Brian Moynihan, the bank's chief executive, called the quarter “solid” and praised the bank's “good loan demand” and customer deposit growth. These have risen steadily after the turmoil caused last year by regional bank failures and rising interest rates, which sent investors seeking higher returns. Bank of America's average deposits were $1.9 trillion in the quarter, only slightly below the average for the previous year.

Wells Fargo generated $3.4 billion on sales of $20.4 billion, both more than the previous year. The bank paid $1.9 billion to the government fund and recorded $969 million in severance costs it expects to incur this year. It has not provided an estimate of how many jobs it expects to cut, and Michael Santomassimo, the bank's chief financial officer, said the cuts would be broad across the bank. He attributed the cuts to “the efficiency work we are doing across the company.”
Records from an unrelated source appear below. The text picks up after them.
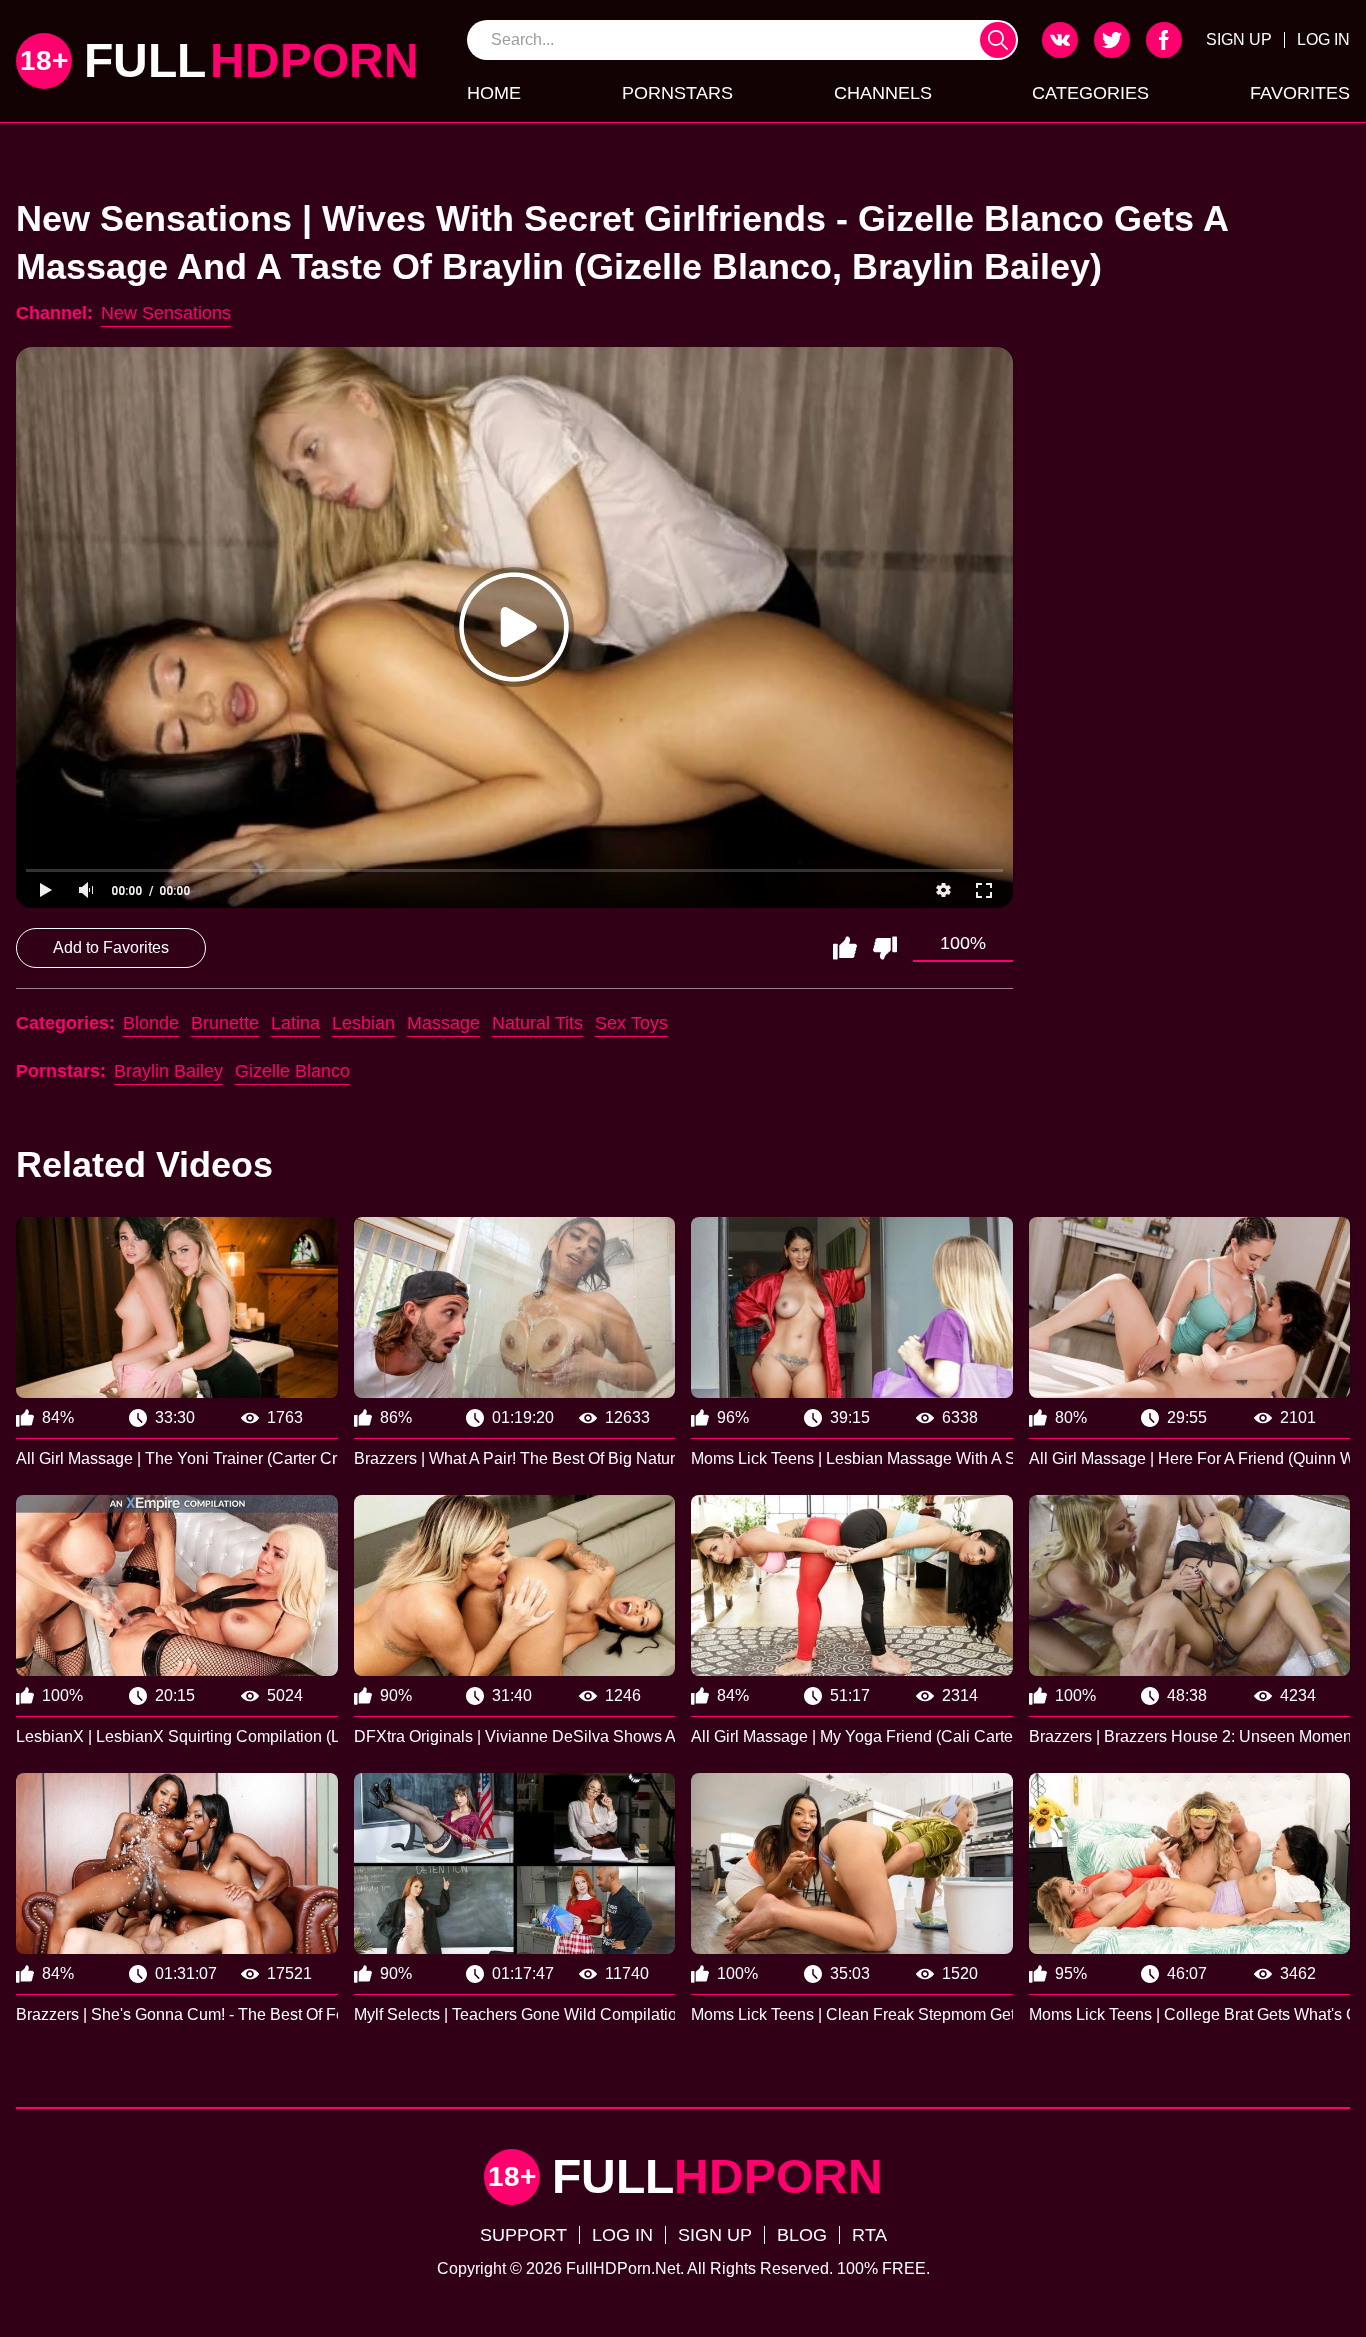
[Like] (845, 948)
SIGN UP (1239, 39)
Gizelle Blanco (292, 1071)
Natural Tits (537, 1023)
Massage (443, 1023)
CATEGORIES (1090, 93)
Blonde (151, 1023)
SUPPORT (523, 2235)
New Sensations (166, 313)
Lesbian (363, 1023)
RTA (869, 2235)
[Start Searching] (998, 40)
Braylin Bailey (168, 1071)
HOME (494, 93)
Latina (295, 1023)
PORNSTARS (677, 93)
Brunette (225, 1023)
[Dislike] (885, 948)
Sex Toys (631, 1023)
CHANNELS (883, 93)
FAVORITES (1300, 93)
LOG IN (1323, 39)
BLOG (802, 2235)
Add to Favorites (111, 947)
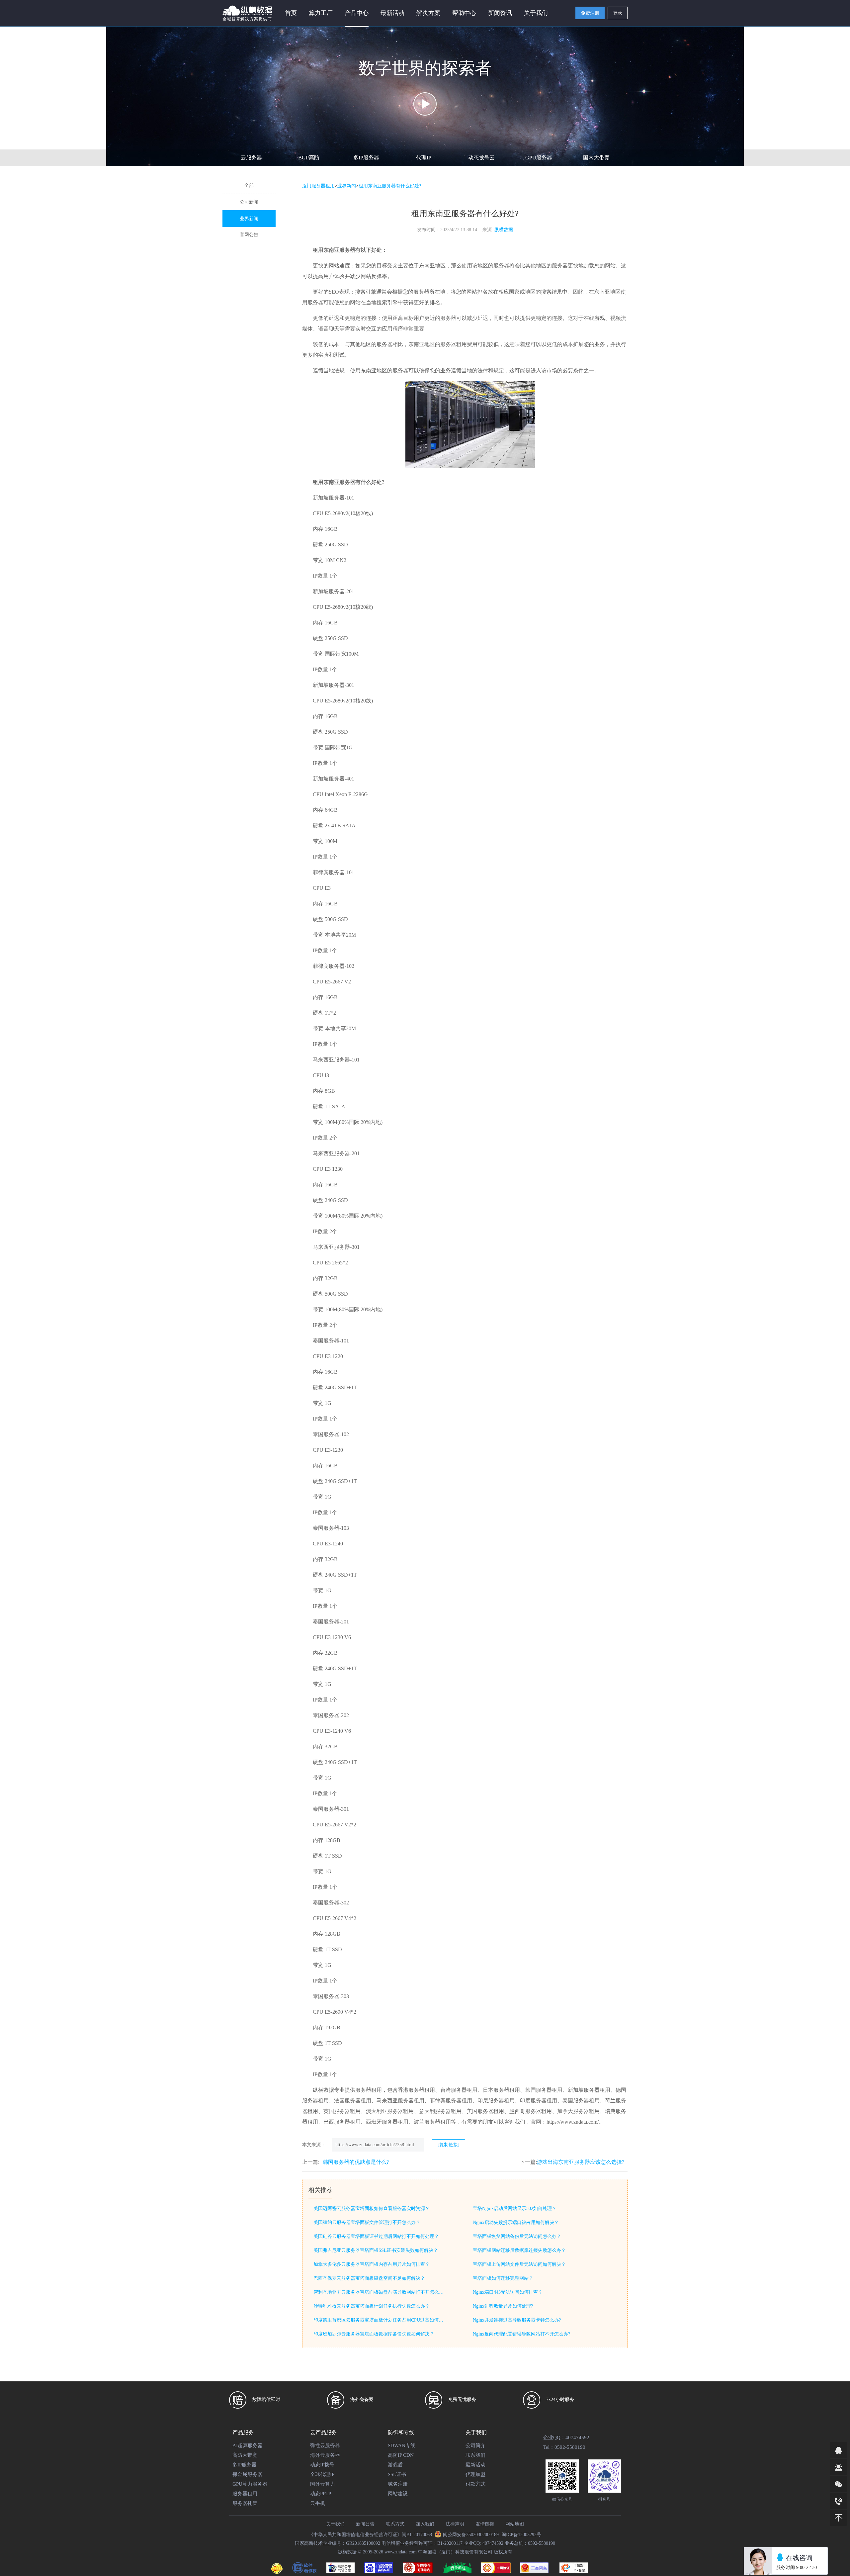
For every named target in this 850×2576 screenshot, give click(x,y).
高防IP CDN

High interest rates have helped boost banks' profits, and executives are bracing for the impact if the Federal Reserve cuts rates as expected. Wells Fargo said its net interest income could fall at least 7 percent this year. Charlie Scharf, the bank's chief executive, said the bank was “sensitive” to interest rates and the overall health of the American economy, but struck an optimistic tone, saying credit quality remained strong, a sign of consumer resilience .

Citigroup's net loss included a $1.7 billion FDIC bill and an increase in the bank's loss reserves to prepare for risks in Russia and Argentina, as well as the impact of the sudden devaluation of the Argentine peso. In the next two years, the bank plans to cut around 20,000 of a total of 200,000 jobs.